Collected data entries:
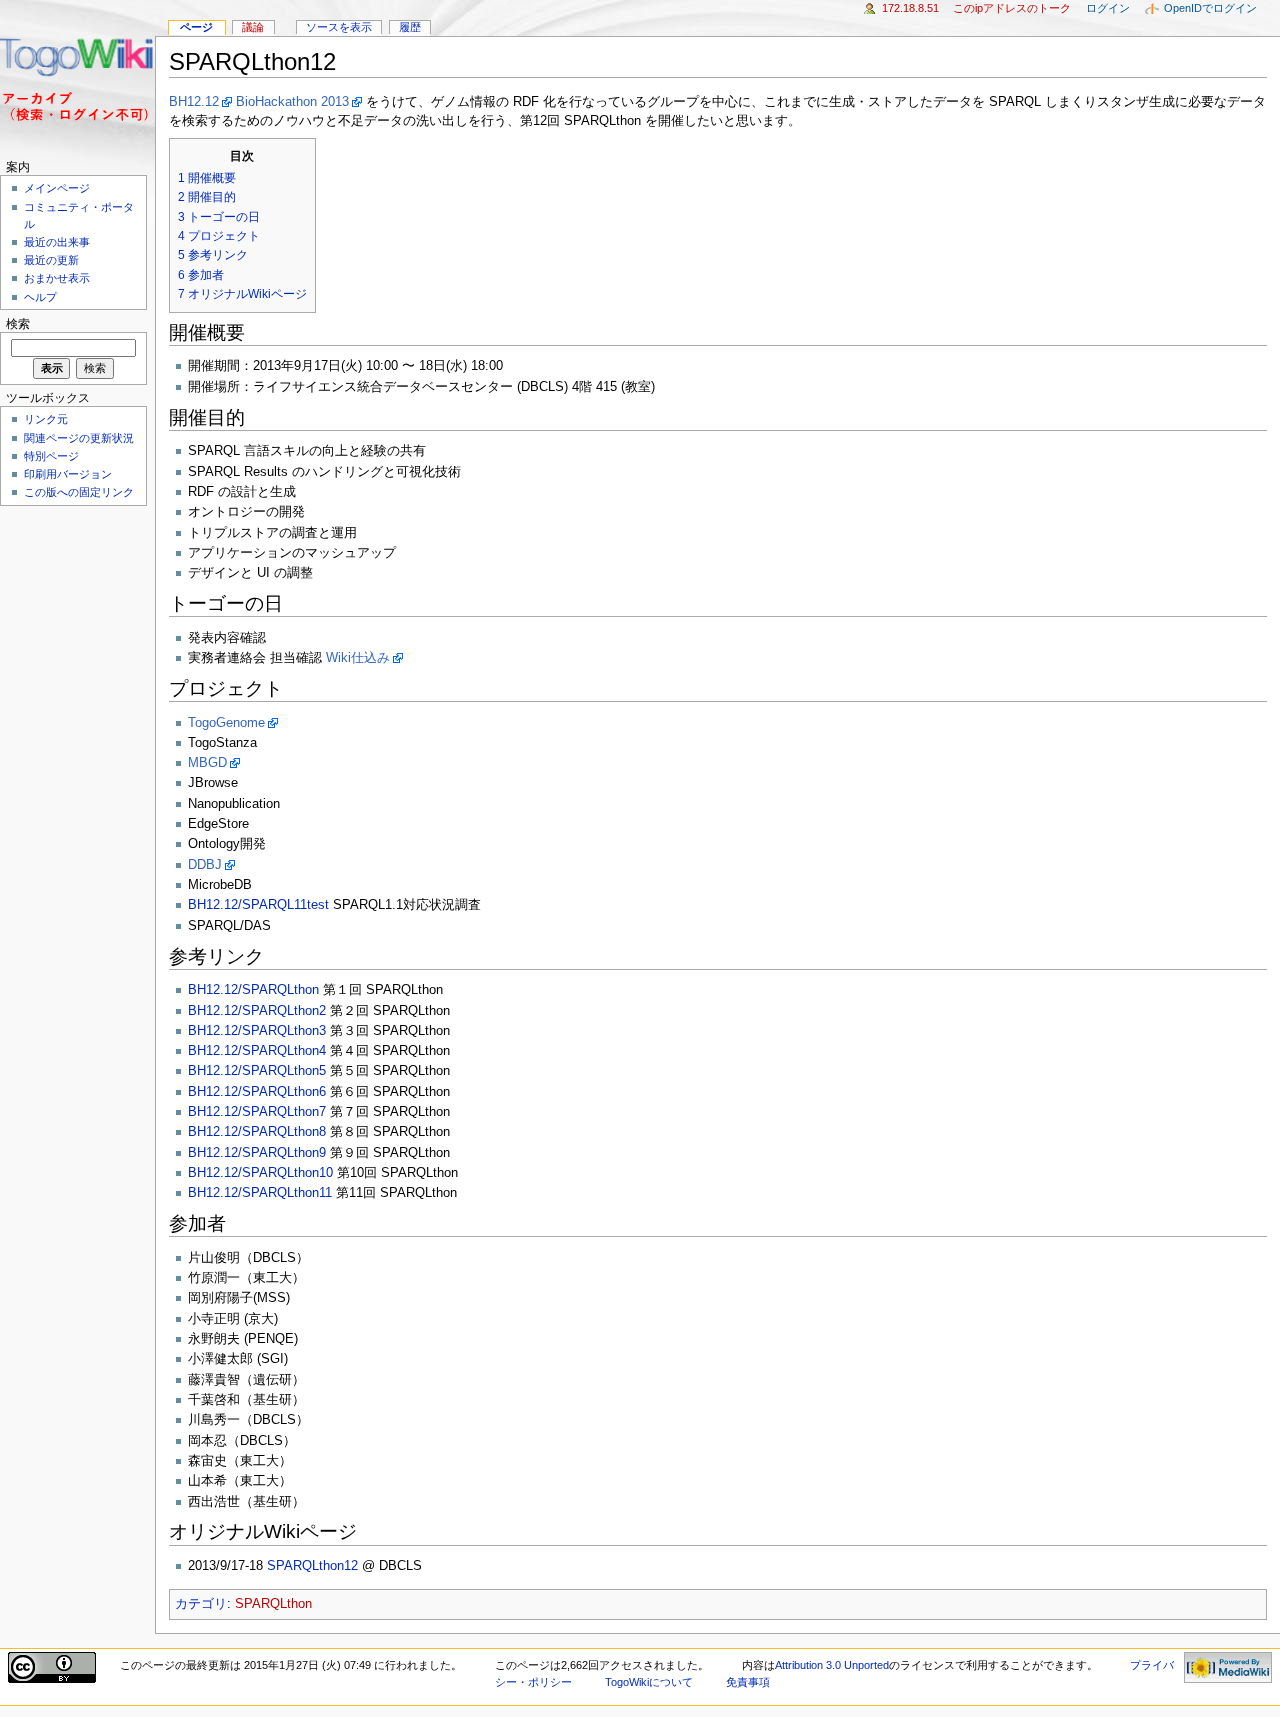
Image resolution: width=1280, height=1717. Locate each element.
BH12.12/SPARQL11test (258, 905)
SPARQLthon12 (312, 1566)
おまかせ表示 (57, 278)
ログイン (1108, 8)
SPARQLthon (273, 1604)
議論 (253, 27)
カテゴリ (201, 1604)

• Problem to work on: Without the pictures, give back the entries exactly.

• Task response:
Image resolution: width=1280, height=1717. Locate each element.
BH12.12/SPARQL11test (258, 905)
SPARQLthon12 (312, 1566)
おまかせ表示 (57, 278)
ログイン (1108, 8)
SPARQLthon (273, 1604)
議論 (253, 27)
カテゴリ (201, 1604)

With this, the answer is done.